Revenge : histoire de violences
Oscar du Meilleur film étranger lors de la 83e cérémonie, Revenge est donc devenu le film à voir, preuve que le cinéma nordique est encore entre de bonnes mains.
Anton est médecin. Il partage son existence entre son foyer installé dans une ville paisible du Danemark, et son travail au sein d'un camp de réfugiés en Afrique. Il est séparé de sa femme, Marianne, et tous deux songent à divorcer. Leur fils aîné, Elias, âgé d'une dizaine d'années, se fait brutaliser à l'école par certains de ses camarades, jusqu'au jour où un autre garçon, Christian, décide de prendre sa défense. Ayant quitté Londres avec son père pour s'installer au Danemark, Christian est profondément marqué par le décès récent de sa mère, terrassée par un cancer. Des liens étroits se tissent bientôt entre les deux camarades. Mais quand Christian implique Elias dans un acte de vengeance particulièrement risqué où des vies humaines sont en jeu, leur amitié s'en trouve durement éprouvée. Dans des mondes que tout oppose, ces enfants et leur famille seront appelés à faire des choix difficiles, entre vengeance et pardon.
C'est dans un monde très bipolaire
où le manichéisme tendrait à avoir une place assez prépondérante
que Susanne Bier tire son dernier film Revenge. Le
titre dans sa traduction français (Vengeance) est assez évocateur,
mais plus profond qu'il n'y paraît et presque pas adapté. En posant
la question pas si évidente (Que faire face à la violence et
comment y répondre), la réalisatrice de Brothers, After the
wedding et de Nos Souvenirs Brûlés arpentent les
différentes formes de violence. Que ce soit le psychologique avec
une violence plus soutenue et suggéré où Christian (la révélation
William Jøhnk Nielsen) tente d'oublier avec douleur la mort de sa
mère et n'arrive pas à pardonner son père. Garçon que l'on
imagine pacifiste, il se trouve face à la violence d'un groupe de
collégien qui a fait de son futur ami Elias un bouc-émissaire. Pour
ne pas en dire trop ensuite, la violence se transforme en vengeance,
en réponse à la stupidité de l'homme, et ces enfants symbolisent
une éducation que les parents ne doivent pas oublier. L'oubli
justement, ce méfait dont sont coupable les parents de ces deux
enfants, qui dans leurs difficultés sentimentales et
professionnelles en viennent à oublier l'essentiel. Dans ce cocon de
richesse, l'épanouissement se fait dans une certaine douleur, que la
caméra double d'une critique de la société bourgeoise avec un
réalisme intéressant.

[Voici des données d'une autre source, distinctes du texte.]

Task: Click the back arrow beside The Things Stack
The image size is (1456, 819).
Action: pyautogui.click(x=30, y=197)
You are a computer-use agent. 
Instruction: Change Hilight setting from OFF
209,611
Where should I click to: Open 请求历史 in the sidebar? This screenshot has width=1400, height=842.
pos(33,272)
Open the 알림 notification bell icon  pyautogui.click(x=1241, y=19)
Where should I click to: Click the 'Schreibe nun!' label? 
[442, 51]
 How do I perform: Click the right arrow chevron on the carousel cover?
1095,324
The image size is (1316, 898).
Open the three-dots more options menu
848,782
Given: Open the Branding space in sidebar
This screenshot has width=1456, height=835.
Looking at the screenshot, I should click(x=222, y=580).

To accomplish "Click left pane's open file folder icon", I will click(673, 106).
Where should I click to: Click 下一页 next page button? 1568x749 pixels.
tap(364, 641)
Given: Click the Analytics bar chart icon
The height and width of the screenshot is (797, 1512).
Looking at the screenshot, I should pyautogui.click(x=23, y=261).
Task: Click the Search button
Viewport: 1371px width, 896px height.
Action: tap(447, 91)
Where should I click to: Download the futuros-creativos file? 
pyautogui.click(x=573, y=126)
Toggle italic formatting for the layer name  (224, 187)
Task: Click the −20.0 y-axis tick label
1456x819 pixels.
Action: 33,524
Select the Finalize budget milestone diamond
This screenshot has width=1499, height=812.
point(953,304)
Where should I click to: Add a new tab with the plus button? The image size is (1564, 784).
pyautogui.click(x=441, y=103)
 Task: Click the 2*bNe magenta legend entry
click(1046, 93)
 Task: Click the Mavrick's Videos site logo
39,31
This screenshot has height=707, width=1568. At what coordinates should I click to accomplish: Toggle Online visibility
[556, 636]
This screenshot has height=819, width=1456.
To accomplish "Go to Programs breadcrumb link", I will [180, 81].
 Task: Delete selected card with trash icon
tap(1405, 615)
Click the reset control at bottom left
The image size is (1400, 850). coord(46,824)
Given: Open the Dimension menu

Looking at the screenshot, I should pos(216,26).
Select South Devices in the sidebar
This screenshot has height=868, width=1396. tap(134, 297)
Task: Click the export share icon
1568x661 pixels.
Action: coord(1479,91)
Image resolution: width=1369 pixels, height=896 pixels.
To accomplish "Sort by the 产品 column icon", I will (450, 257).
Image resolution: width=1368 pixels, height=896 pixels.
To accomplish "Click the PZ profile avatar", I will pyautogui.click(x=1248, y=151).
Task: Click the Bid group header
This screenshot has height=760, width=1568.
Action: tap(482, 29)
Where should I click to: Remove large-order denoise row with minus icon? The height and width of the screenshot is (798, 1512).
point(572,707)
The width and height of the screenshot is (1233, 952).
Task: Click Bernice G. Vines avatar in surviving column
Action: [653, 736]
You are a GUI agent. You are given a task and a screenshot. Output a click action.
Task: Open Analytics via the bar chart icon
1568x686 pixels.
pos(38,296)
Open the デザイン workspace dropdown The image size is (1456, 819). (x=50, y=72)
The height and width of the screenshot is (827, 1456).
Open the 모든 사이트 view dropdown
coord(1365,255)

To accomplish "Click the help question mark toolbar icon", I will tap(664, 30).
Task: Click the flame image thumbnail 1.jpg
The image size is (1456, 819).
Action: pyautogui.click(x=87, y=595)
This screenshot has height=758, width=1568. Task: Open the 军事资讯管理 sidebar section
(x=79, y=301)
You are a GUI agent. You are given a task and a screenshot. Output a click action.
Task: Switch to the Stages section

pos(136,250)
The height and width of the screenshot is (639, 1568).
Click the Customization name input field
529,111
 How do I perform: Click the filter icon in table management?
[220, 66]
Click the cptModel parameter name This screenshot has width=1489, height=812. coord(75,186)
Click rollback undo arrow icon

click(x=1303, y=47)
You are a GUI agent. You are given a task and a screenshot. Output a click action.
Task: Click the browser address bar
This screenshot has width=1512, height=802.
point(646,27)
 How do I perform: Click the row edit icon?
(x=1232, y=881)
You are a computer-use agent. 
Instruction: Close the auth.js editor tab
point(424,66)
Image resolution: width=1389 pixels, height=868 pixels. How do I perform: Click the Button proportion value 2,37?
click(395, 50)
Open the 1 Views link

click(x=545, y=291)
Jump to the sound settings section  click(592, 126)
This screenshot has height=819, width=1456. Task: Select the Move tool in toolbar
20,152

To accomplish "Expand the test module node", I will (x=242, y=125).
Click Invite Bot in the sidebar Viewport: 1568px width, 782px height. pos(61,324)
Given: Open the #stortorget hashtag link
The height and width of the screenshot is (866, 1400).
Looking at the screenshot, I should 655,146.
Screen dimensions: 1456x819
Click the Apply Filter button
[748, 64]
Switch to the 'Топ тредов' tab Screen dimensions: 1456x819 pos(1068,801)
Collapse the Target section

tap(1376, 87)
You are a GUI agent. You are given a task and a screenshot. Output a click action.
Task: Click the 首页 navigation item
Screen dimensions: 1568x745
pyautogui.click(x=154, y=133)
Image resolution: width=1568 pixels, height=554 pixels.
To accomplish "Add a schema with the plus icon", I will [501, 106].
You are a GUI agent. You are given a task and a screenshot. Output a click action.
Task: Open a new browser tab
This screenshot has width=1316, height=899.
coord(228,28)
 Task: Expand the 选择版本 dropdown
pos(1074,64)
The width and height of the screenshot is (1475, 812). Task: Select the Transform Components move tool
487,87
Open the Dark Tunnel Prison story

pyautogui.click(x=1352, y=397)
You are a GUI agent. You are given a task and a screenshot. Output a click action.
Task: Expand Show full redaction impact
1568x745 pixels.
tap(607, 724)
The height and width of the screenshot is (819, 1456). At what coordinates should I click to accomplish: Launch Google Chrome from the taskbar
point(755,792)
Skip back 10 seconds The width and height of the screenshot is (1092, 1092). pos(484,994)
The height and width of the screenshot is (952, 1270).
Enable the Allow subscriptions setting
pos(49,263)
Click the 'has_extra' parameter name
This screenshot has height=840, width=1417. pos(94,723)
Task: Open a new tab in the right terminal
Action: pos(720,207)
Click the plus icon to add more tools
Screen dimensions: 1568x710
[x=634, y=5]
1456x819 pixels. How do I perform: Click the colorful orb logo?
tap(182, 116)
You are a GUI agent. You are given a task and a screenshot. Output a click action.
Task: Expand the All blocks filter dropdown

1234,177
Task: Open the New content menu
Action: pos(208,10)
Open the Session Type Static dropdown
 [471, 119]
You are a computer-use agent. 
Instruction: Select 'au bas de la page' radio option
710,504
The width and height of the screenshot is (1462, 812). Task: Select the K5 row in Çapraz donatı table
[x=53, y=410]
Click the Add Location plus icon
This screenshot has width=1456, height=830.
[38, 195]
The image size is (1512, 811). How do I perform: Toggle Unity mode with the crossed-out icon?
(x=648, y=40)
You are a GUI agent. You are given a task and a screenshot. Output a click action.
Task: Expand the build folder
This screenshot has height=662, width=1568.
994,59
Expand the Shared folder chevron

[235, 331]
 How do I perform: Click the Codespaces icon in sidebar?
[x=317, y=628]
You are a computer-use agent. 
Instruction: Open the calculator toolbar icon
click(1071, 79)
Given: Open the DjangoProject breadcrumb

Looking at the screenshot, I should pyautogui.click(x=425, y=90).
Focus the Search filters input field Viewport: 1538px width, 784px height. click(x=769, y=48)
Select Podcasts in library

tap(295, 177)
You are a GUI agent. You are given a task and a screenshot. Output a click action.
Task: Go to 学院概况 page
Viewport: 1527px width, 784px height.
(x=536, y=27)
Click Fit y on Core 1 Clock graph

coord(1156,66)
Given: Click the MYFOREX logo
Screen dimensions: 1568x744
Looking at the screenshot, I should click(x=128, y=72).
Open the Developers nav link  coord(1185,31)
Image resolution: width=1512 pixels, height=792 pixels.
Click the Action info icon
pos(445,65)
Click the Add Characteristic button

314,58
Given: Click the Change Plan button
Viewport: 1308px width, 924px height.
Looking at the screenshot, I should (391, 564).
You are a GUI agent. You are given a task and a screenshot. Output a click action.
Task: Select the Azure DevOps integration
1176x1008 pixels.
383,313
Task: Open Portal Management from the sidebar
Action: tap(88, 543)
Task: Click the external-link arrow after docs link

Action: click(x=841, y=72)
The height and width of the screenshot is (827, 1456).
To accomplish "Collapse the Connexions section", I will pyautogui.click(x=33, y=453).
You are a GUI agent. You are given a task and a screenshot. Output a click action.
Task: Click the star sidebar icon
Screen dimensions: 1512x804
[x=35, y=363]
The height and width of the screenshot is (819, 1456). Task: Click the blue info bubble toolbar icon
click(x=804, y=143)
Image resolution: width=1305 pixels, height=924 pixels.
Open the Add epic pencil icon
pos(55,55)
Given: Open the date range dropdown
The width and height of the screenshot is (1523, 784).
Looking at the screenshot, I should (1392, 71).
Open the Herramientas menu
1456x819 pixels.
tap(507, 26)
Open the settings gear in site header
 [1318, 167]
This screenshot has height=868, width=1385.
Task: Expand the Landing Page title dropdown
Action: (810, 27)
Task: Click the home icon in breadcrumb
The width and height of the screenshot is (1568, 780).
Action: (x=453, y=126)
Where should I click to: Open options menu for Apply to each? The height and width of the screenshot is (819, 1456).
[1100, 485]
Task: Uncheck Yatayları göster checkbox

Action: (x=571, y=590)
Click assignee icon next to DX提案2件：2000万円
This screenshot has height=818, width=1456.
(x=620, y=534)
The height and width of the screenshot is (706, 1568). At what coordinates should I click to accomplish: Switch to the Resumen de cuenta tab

L'autre propos intéressant nous vient de la
violence géopolitique, probablement celle qui semble la plus
évidente, mais aussi quelque part la plus pertinente. Sans être
rébarbative, la caméra de Susanne Bier nous emmène au Darfour où
le père d'Elias évolue en tant que médecin dans un camp de
réfugiés. Il y découvre la pauvreté, l'horreur des sévices que
font subir des milices armées à la population locale, mais en même
temps face à ce monde démuni, il se rend compte que le bonheur ne
tient qu'à peu de chose.
Sur les deux niveaux narratifs que sont le Danemark et le Darfour où tous les éléments semblent s'opposer avec une force évidente, Revenge arrive à les mettre sur une pied d'égalité avec une morale qui apparaissait simple et qui pourtant touche par sa réalité. Jusqu'où peut-on aller dans la violence et la chaos, où sont les frontières ? Avec ses questions très réductrices en apparence, l'action du film nous prouve que finalement tout cela est bien proche, que ce soit chez l'adulte au Darfour, où chez l'enfant. Malgré quelques facilités de dénonciation (le système scolaire semble d'une naïveté hallucinante), Revenge s'avère être convaincant sur une longue durée de presque deux heures. Signant pour la quatrième fois un scénario pour Susanne Bier, Anders Thomas Jensen signe un travail curieux et touchant, rendu aussi efficace par les acteurs. Le charisme tout d'abord de Mikael Persbrandt (acteur de la série Contre-enquête) qui dans des scènes là encore très simples d'esprit arrive à donner de la valeur à son propos avec une chaleur étonnante. L'avantage de tourner sur les deux fils narratifs du film, lui permet de livrer un personnage haut en couleur et en émotion. L'émotion aussi des deux actrices (Trine Dyrholm et Elsebeth Steentoft), sans tomber dans le pathos qui épanche une douleur intérieure qui finit par rejaillir sans coup férir.
De l'humiliation à la violence physique, Revenge aborde des thèmes connus de tous, mais une efficacité touchante et un propos intéressant.